Video: Could Jersey get a Westminster-style Speaker like John Bercow?
Commenting on this issue, Advocate Corbett said that from a legal standpoint, in addition to the importance of impartiality, anything which means an increase in 'judge time' is a positive thing. She told Express: “We’re quite short of judges’ time. There are more court cases and the judges are in greater demand and the time it takes to get a court hearing on is getting longer and longer for a variety of reasons. If you have more 'judge time' then that’s going to be better for the court system.”
Senator Sam Mézec, who has been outspoken on this controversy, described the current system as “undemocratic”.
Senator Mézec made the case for an elected Speaker to preside over the States: “We as a community have absolutely no say over who presides over our parliament, and we will have no say over how the next Bailiff is appointed. In practice, it seems to be the case that people rise up through the ranks of the law officers. This process is unaccountable to the public of Jersey.”
Pictured: Senator Sam Mézec has been very vocal about separation of powers when it comes to the Bailiff's roles as Chief Justice and President of the States.
In the statement announcing his retirement, Sir William gave a nod to the fervent debate about his role as President of the States.

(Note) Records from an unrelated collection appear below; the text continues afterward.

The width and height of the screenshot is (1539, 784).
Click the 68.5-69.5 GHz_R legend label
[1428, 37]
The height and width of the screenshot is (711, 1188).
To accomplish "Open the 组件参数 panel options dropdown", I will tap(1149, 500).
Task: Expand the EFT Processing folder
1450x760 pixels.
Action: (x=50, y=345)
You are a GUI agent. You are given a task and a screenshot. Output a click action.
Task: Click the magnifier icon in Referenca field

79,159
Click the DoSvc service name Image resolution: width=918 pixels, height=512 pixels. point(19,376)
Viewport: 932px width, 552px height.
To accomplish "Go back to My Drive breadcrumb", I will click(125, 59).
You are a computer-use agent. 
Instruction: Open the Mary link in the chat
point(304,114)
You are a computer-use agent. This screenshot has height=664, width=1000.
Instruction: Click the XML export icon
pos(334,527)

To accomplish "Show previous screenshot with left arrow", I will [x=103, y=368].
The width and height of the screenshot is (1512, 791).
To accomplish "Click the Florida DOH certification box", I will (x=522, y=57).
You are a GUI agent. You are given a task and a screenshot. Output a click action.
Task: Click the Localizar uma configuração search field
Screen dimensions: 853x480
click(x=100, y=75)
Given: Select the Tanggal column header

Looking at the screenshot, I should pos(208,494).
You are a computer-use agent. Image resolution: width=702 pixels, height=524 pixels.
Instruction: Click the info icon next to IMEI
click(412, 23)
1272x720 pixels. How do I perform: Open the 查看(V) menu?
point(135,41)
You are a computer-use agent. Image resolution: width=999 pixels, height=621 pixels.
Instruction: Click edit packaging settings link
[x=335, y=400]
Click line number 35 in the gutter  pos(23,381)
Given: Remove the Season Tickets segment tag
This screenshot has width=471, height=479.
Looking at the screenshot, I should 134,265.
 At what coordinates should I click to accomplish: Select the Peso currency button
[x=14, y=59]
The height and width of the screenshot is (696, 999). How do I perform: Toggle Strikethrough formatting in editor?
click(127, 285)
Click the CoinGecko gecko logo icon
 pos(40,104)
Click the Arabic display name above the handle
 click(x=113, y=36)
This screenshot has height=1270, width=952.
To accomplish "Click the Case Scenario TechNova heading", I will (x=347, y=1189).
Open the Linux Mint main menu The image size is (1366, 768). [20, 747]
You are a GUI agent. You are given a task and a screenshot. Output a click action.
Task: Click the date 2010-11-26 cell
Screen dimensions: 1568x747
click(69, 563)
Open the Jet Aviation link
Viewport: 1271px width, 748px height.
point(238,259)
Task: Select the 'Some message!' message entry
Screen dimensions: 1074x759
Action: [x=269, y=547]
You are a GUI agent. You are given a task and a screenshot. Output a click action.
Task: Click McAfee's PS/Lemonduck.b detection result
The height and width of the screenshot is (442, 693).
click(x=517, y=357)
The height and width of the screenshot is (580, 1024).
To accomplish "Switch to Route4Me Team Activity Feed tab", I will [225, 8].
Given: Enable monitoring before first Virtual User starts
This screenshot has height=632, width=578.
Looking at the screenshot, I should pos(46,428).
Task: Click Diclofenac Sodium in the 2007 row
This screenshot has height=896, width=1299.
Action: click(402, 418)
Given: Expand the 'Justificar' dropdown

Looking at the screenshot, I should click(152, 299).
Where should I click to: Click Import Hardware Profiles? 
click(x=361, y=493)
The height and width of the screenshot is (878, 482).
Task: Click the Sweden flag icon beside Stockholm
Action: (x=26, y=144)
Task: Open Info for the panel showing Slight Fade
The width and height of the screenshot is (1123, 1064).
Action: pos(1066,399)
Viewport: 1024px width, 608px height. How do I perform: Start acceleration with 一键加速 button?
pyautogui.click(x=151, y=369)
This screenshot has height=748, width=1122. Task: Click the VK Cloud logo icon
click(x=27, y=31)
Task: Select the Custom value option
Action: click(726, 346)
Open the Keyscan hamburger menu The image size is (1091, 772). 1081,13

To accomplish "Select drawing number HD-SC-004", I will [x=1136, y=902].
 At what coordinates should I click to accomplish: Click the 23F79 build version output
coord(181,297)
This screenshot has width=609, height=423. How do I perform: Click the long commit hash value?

He said: “I have tried to be useful in the role as presiding officer in this Assembly, a role which is not always straightforward, and sometimes positively challenging but it has been stimulating and notwithstanding the debate about the role of the Bailiff in the Assembly, I have always appreciated that members have approached that subject without personal rancour.”
Another problematic aspect of the Bailiff’s role is that it is one that has, so far, only been performed by men. Advocate Corbett told Express that there is no reason why we shouldn’t see a woman in the role, but that “for whatever reason, it hasn’t happened yet”. She said that "lots of jobs have only ever had men in them until they haven't!" Advocate Corbett added that due to the specific requirements of the role, the pool of potential candidates is relatively narrow, but that she knows plenty of female lawyers in Jersey with enough seniority to take it on.
Pictured: Something which this historical role is lacking is women, who, incidentally have also been around for 800 years.
The family lawyer said that where the change needs to happen is in the application for Deputy Bailiff as that’s the most definite 'shoe-in' to being appointed as Bailiff. Advocate Corbett said it could be down to matter of confidence: “What we need is for more women to apply, because if there aren’t any women applicants then you can’t appoint one.”
There's been a lot of talk about whether Bailiff should remain chair of the States Assembly, but what about his actual chair?
The seat the Bailiff sits on in the States Chamber is precisely seven inches higher than that of the Lieutenant Governor due to an argument which took place exactly 400 years ago. In 1618, disputes between the then Governor Sir John Payton and the Bailiff at the time, Jean Hérault, lead the Privy Council to clarify that out of the two roles, it is the Bailiff who takes precedence in the States Assembly - and then they gave him a higher chair to match his elevated status.